As you can see from my long rambling, I love the movie. This is the first Korean movie I have seen. I don’t know anything about Bae, I didn’t even know about his existence until three days ago. I don’t know how famous he is (although I Googled him, and found him dressed like a girl in many pictures, and I am really confused about that, because he is quite the hot guy in the movie). I don’t even know anything about his other movies. I know that he owns restaurants in Asia, and in Hawaii (that I definitely plan to visit someday). But I want to remember Bae as his character in the movie.
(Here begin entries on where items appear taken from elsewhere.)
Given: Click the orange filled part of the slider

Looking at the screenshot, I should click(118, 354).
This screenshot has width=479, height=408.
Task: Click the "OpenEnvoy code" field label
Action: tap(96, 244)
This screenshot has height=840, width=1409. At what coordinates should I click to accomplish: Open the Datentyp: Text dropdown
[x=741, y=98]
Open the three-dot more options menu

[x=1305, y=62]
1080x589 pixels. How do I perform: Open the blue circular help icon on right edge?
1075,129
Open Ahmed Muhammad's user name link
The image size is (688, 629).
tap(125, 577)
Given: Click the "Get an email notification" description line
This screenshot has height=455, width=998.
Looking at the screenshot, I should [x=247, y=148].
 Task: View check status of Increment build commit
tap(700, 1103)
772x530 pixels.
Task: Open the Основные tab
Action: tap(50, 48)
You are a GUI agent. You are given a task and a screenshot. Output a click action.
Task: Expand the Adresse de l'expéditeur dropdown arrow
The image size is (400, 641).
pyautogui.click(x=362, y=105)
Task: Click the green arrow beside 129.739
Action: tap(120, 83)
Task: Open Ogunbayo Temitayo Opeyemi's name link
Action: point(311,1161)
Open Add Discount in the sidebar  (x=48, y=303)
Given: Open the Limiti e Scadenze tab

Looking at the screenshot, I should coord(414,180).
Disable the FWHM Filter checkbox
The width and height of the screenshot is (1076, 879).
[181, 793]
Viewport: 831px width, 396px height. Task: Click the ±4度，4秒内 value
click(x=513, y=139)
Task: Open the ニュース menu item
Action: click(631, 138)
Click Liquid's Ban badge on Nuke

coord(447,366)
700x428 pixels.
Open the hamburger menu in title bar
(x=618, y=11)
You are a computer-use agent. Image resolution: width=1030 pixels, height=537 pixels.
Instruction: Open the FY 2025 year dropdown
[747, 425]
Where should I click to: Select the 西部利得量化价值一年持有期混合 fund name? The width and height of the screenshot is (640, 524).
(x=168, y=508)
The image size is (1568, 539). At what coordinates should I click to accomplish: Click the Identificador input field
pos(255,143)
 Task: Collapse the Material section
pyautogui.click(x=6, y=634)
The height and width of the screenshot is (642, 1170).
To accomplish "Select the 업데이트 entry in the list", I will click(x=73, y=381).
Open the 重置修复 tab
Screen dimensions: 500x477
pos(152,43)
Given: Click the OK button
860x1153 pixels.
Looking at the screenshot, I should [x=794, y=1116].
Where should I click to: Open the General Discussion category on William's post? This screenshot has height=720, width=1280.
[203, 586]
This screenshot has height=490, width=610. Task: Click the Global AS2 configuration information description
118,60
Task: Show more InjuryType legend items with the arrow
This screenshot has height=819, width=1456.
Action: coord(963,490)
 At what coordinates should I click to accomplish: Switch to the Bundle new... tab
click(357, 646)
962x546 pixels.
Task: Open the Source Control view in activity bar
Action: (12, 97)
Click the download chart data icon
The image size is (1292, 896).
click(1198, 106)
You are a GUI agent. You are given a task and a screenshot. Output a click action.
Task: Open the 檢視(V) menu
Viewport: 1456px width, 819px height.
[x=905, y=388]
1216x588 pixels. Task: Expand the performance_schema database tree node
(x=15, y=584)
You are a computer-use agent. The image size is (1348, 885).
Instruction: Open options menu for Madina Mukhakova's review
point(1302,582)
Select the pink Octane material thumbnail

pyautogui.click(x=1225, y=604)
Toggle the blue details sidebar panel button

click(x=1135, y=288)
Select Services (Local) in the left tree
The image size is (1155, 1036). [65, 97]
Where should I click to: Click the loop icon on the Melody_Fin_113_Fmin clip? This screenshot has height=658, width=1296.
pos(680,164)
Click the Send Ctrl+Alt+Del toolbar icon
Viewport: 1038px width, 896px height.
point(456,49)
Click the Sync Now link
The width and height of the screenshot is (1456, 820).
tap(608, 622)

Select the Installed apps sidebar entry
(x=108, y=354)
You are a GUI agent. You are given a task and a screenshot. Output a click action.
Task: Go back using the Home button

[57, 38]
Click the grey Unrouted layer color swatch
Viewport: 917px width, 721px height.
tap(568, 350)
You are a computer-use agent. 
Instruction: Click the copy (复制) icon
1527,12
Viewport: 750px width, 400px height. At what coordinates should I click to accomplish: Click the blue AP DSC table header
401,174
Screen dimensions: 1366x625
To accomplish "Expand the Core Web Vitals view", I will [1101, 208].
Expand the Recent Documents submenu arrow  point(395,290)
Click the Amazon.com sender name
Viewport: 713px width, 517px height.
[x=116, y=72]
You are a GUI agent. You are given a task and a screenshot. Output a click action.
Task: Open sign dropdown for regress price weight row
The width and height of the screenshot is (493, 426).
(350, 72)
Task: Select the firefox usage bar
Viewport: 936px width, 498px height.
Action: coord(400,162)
Tall guy with glasses, loose jeans and a shirt and jacket, driving a powerful SUV and smoking cigarettes. I wonder why Hollywood hasn't discovered him yet. Of course I am listening to the music from this movie in a loop now. I also wish to go to Seoul now (the movie is based in Seoul), although going to Seoul doesn’t translate into meeting Bae. I just want to see that motel, that hospital, the place where they have dinner together, that walkway by the water where they walk in the night, and the city in general. I feel a connection with Seoul now. Because I have fallen in love with In-su, Bae’s character in the movie.